- Born: Assia Georgiewa Zlatkowa 1953 (age 72–73) Plovdiv, Bulgaria
- Citizenship: Danish
- Occupation: Pianist • Piano teacher
- Years active: 1965-1995
- Agents: International Concert Management; Dr. Gösta Schwarck International;
- Spouse: Gösta Schwarck
- Website: www.assia.dk

= Assia Zlatkowa =

Assia Zlatkowa Schwarck (Ася Златкова; born 1953) is a Danish concert pianist of Bulgarian and Greek descent. She was active from 1965-1995.

==Career==
Zlatkowa attended the National Music School Lyubomir Pipkov in Sofia. At age 8 she appeared in the film The First Steps. She went on to study at the National Academy of Music under Kutewa; she also studied with Guido Agosti in Weimar and Siena and Herman D. Koppel in Denmark.

Kurt Masur signed her, at 14 years old, to perform Mozart's Piano Concerto No. 20 with the Dresden Philharmonic. The conductor was Heinz Bongartz. She was often invited to perform in Germany, including a collaboration with the Berlin Philharmonic to perform Beethoven's Op 37. She also toured in Poland and Italy.

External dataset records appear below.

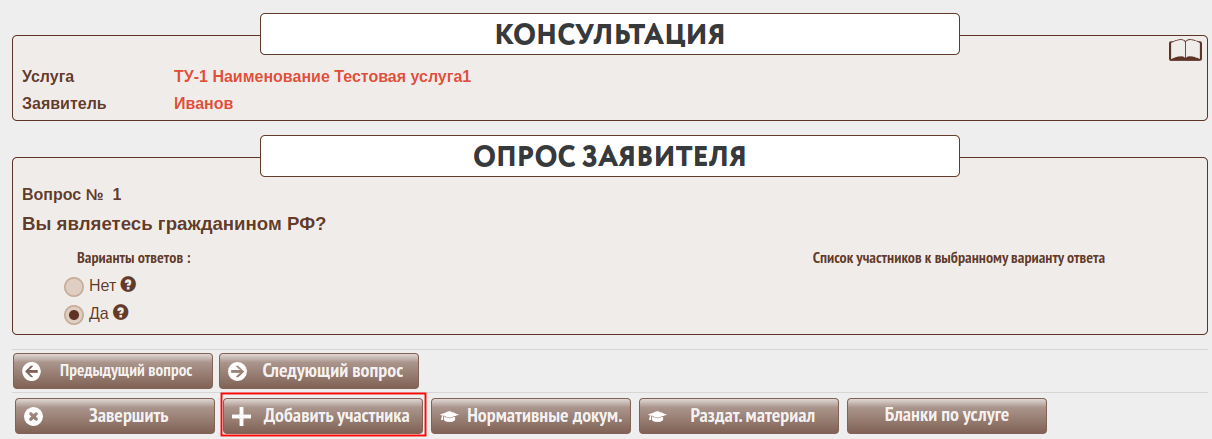The width and height of the screenshot is (1212, 439).
Task: Click the question text about гражданином РФ
Action: coord(174,224)
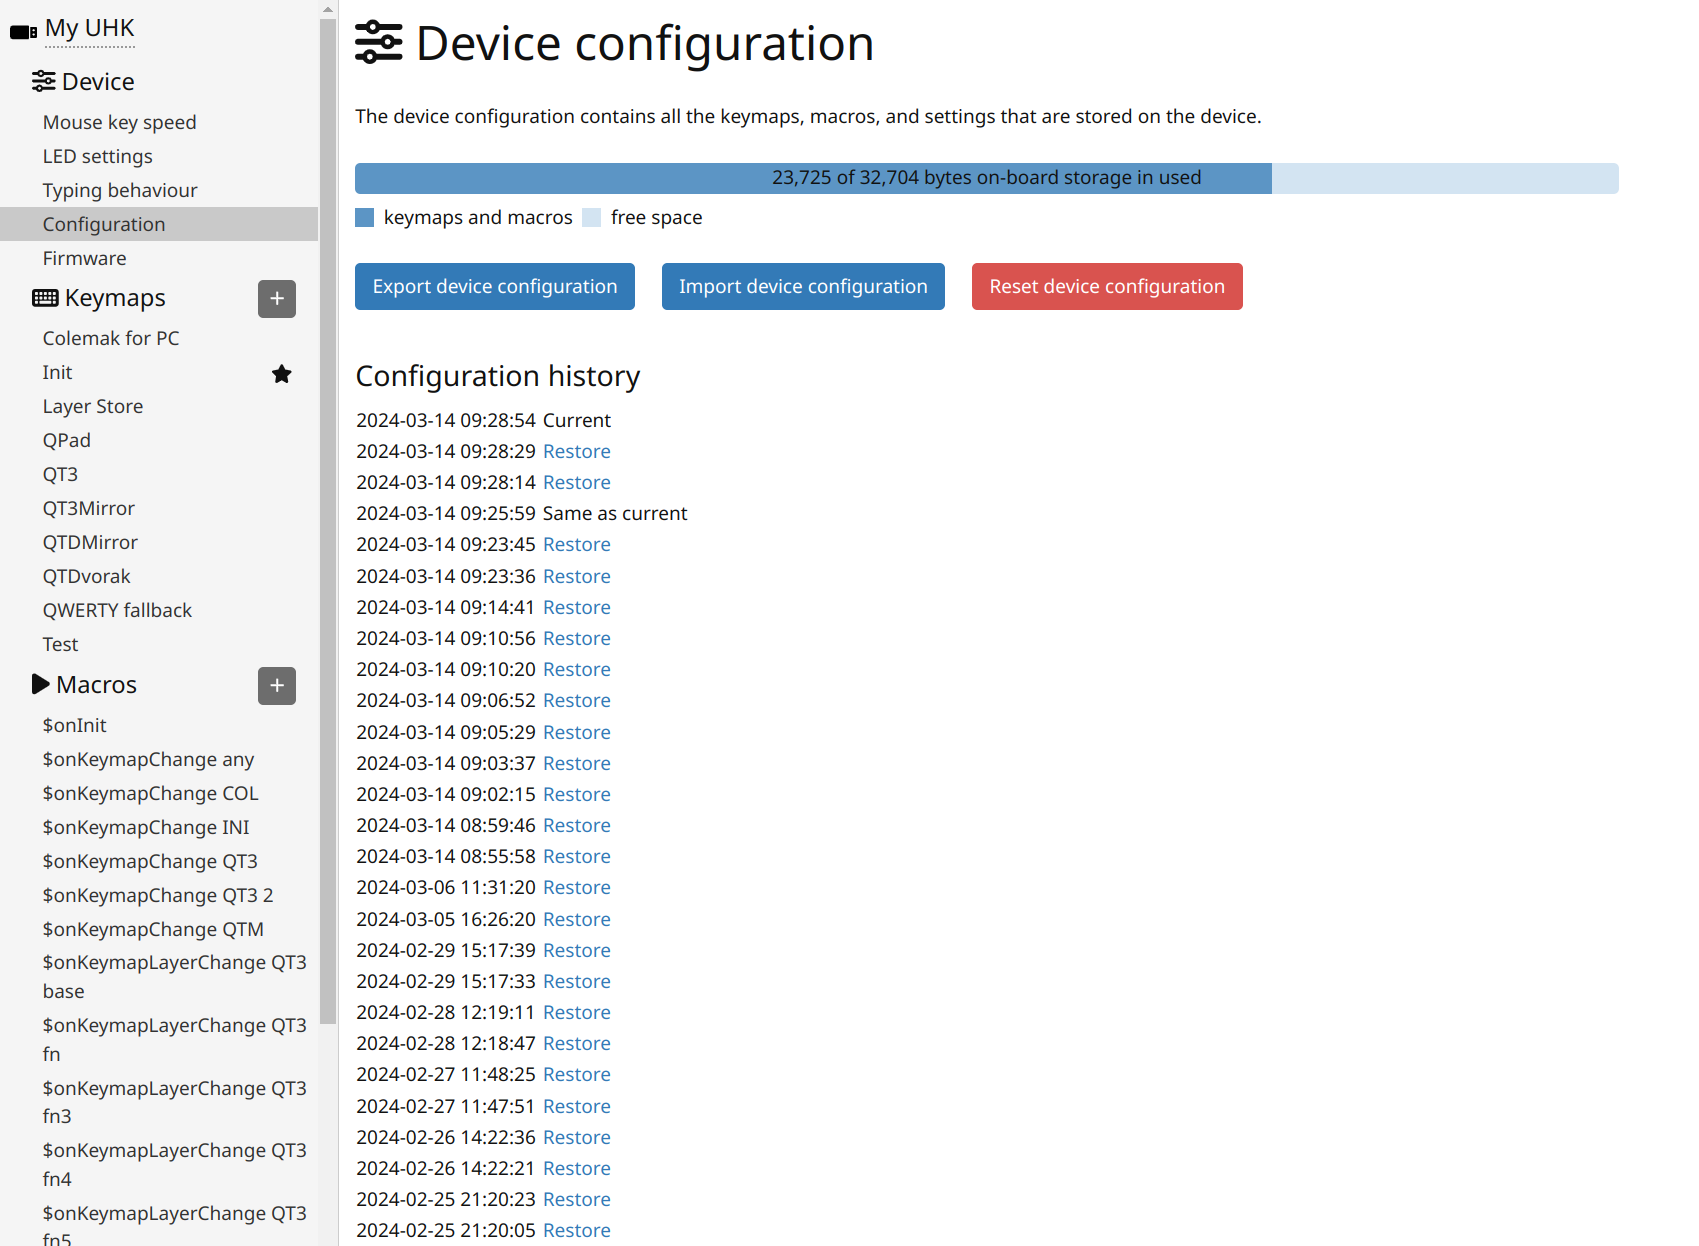Click the sliders icon in page heading
Viewport: 1699px width, 1246px height.
pyautogui.click(x=379, y=43)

Her first piano recital in Denmark was at the Tivoli Gardens, Copenhagen in August 1975. Her performance of Chopin's concerto in E-minor with Carlo Zecchi and the Copenhagen Philharmonic on March 1, 1977 was recorded for an LP by the record label Point. On May 5, 1977 she played the same concerto with the same conductor and the Danish Radio Symphony Orchestra in the Tivoli Concert Hall for Danish National Television. She became a Danish citizen in 1978.